If you’ve ever driven a high-performance car, admired a towering skyscraper, used a smartphone, or watched a great film, chances are you’ve already experienced what millions of Autodesk customers are doing with their software.

Gregg Spratto, Vice President Operations at Autodesk – whose 20-year career has been defined by continual placement into organisations or situations that require immediate efficiency, cost, or process improvement – took the time to talk to us about how they use AI in their business strategy and how the use of this new technology benefits their customers.

Spratto explained that Autodesk has been involved in AI for a few years and that their focus area has been on generative design, a method in which designers or engineers input design goals into generative design software, along with parameters such as materials, manufacturing methods, and cost constraints. Then, using cloud computing, the software explores all the possible permutations of a solution, quickly generating design alternatives.
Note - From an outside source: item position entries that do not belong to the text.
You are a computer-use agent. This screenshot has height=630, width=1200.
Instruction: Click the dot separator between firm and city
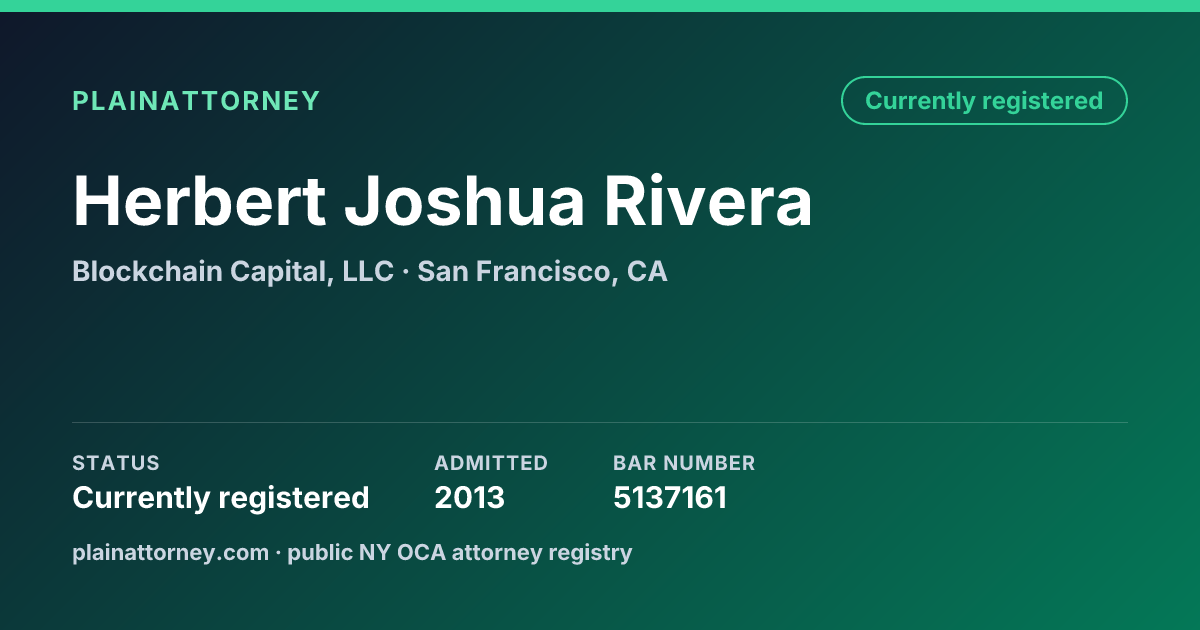coord(405,272)
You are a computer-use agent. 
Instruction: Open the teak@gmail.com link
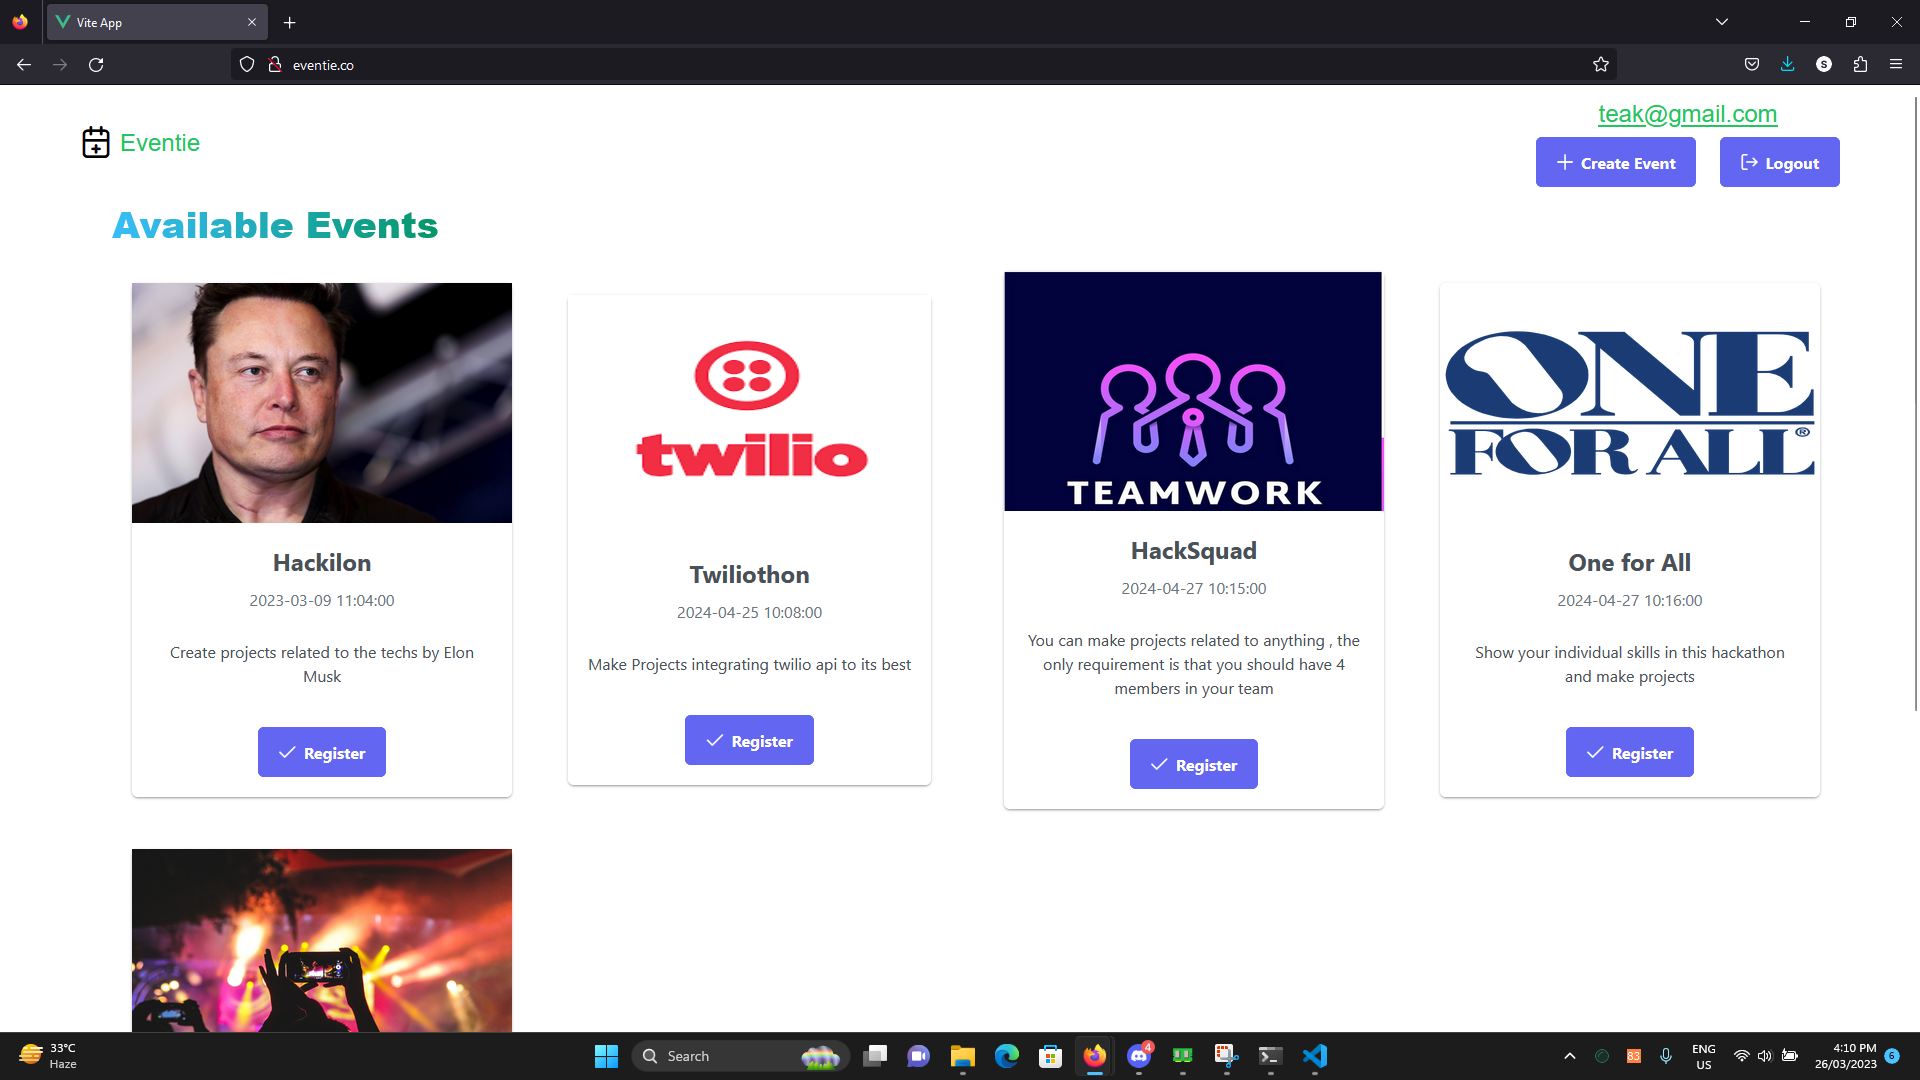1687,114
It tests and learns from each iteration what works and what doesn’t.

The company is also focused on AI from an internal perspective and how it can be used to improve customer service.
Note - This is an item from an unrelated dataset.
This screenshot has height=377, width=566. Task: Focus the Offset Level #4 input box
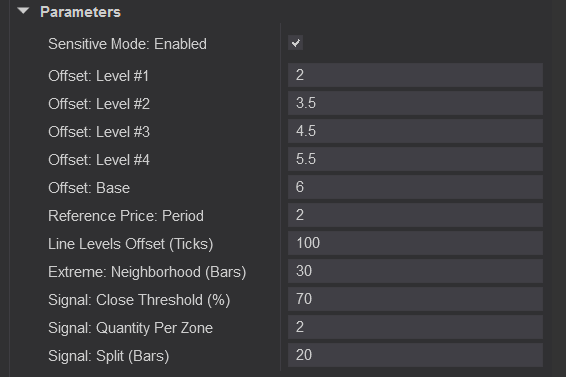415,159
Gregg explained that his involvement with AI at Autodesk came one and a half years ago, when his organisation began looking at the IBM Watson platform to build a customer service intelligent assistant. “A lot of what we do is very repetitive and creates low value and can be automated”, he said, explaining how he saw the need for a technology that could improve these areas.
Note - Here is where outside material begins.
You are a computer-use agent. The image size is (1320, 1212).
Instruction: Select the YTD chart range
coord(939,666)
Spratto’s main area of focus is centred on customer service, and he reveals that Autodesk was one of the first customers of IBM Watson in the customer service space. The two companies then collaborated on building an intelligent assistant from scratch, which is now being used to give immediate transactional support to thousands of customers each month. Currently Autodesk’s intelligent assistant, Ava, is handling about 20,000 conversations each month on a variety of issues in the Tier 1 customer service space.  Those issues are now being resolved in a matter of minutes when before they could take several hours.

Spratto is also very sensitive to the term chatbot. “Chatbots are just another contact centre deflection mechanism only slightly more intuitive than a typical phone tree. Our intelligent assistant uses the power of cognitive computing to recognise the customer intent far better so we can get them to the right answers far quicker.”

Even though Spratto is focused on the customer service space, he mentions all industries could ultimately benefit from AI in some capacity. “All industries, anything from automotive to healthcare will be improved by AI”, Spratto highlighted, outlining the broad range of areas where AI can be applied today.